I'm paraphrasing, but those words were the general idea of what Pastor Rick Edwards of Christ Community Church of the Nazarene in Olathe (TFC's Sponsoring Church) shared during last week's Ash Wednesday service. I hadn't given any thought to fasting something during Lent but Rick's words hadn't even fully traveled from my ears to my conscious mind before I knew what I needed to give up during Lent - money.
Well, not money entirely but the act of counting money. And not counting money the way Ebenezer Scrooge was counting money while dumping his childhood sweetheart, Alice but counting the money the way my financial planner and I do during our annual meeting. A meeting that incidentally, had just happened the day before.
Whenever Brian and I meet, he shows me a chart letting me know how I'm progressing in saving for retirement. If I put X amount of money away each month, I'll have X amount of annual income come retirement. I LOVE those types of graphs. While I'm not as fancy as Brian, I'm always thinking "how much do I need to put away each month to be able to accomplish this goal?"
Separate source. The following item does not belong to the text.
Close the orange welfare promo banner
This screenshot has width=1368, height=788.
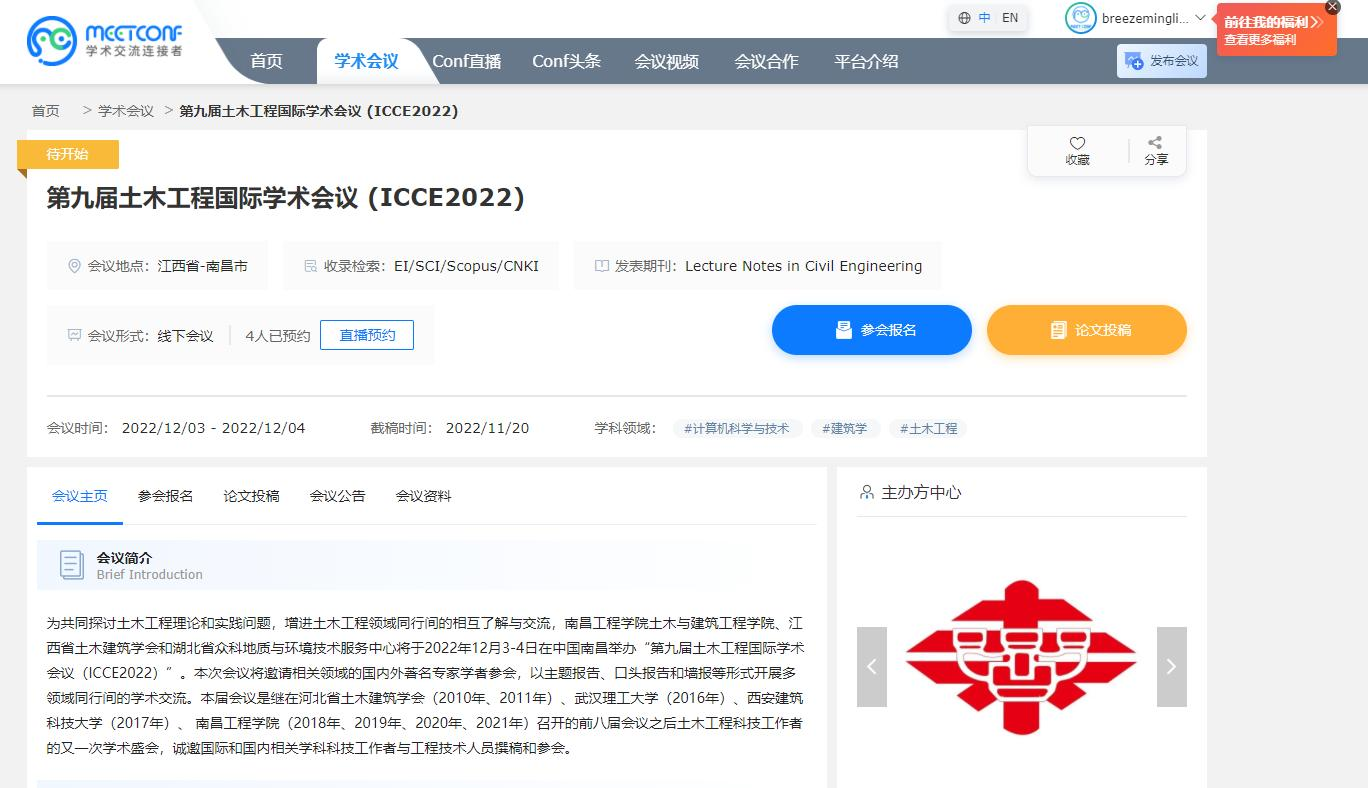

I've been spending a lot of time thinking and planning lately because I've been thinking and praying about some big plans. I've figured out how much money I need to put away each month to be able to fund about 1/3 of a state university education for my son. I'm currently working toward a French degree. I'm just taking basic level classes this year at JUCO but I think I'll eventually transfer to KU. After looking through all kinds of programs at lots of different schools and running all the financial numbers - I'm pretty sure KU's program will be the route to go.
And the casual car shopping Erin and I have been doing caused me to stumble upon the perfect deal for a Honda CRV. We have the exact amount for that car in savings right now, so I've been running numbers to see how long it would take to build our savings account back up to a safe margin.
I've stopped all of that for Lent.
Yes, I still enter receipts into our monthly spending plan and Erin and I will sit down soon to go over March's plan. But I've stopped thinking, planning and just plain obsessing over our long term financial plans. And I have to say, it's been quite the relief. Let me say, it's hard to have peace when your brain enters the OCD mode brought on by long-term planning. Whenever my mind flitters over to some long term goal, I tell it I'm fasting money for Lent. It's really, really nice. And I'm learning some truth from scripture in a new way.
25 “That is why I tell you not to worry about everyday life—whether you have enough food and drink, or enough clothes to wear. Isn’t life more than food, and your body more than clothing? 26 Look at the birds. They don’t plant or harvest or store food in barns, for your heavenly Father feeds them. And aren’t you far more valuable to him than they are? 27 Can all your worries add a single moment to your life?
28 “And why worry about your clothing? Look at the lilies of the field and how they grow. They don’t work or make their clothing, 29 yet Solomon in all his glory was not dressed as beautifully as they are. 30 And if God cares so wonderfully for wildflowers that are here today and thrown into the fire tomorrow, he will certainly care for you. Why do you have so little faith?
31 “So don’t worry about these things, saying, ‘What will we eat? What will we drink? What will we wear?’ 32 These things dominate the thoughts of unbelievers, but your heavenly Father already knows all your needs. 33 Seek the Kingdom of God above all else, and live righteously, and he will give you everything you need. - Matthew 6:25-33
Give all your worries and cares to God, for he cares about you. - 1 Peter 5:7
5 Trust in the Lord with all your heart;
do not depend on your own understanding.
6 Seek his will in all you do,
and he will show you which path to take.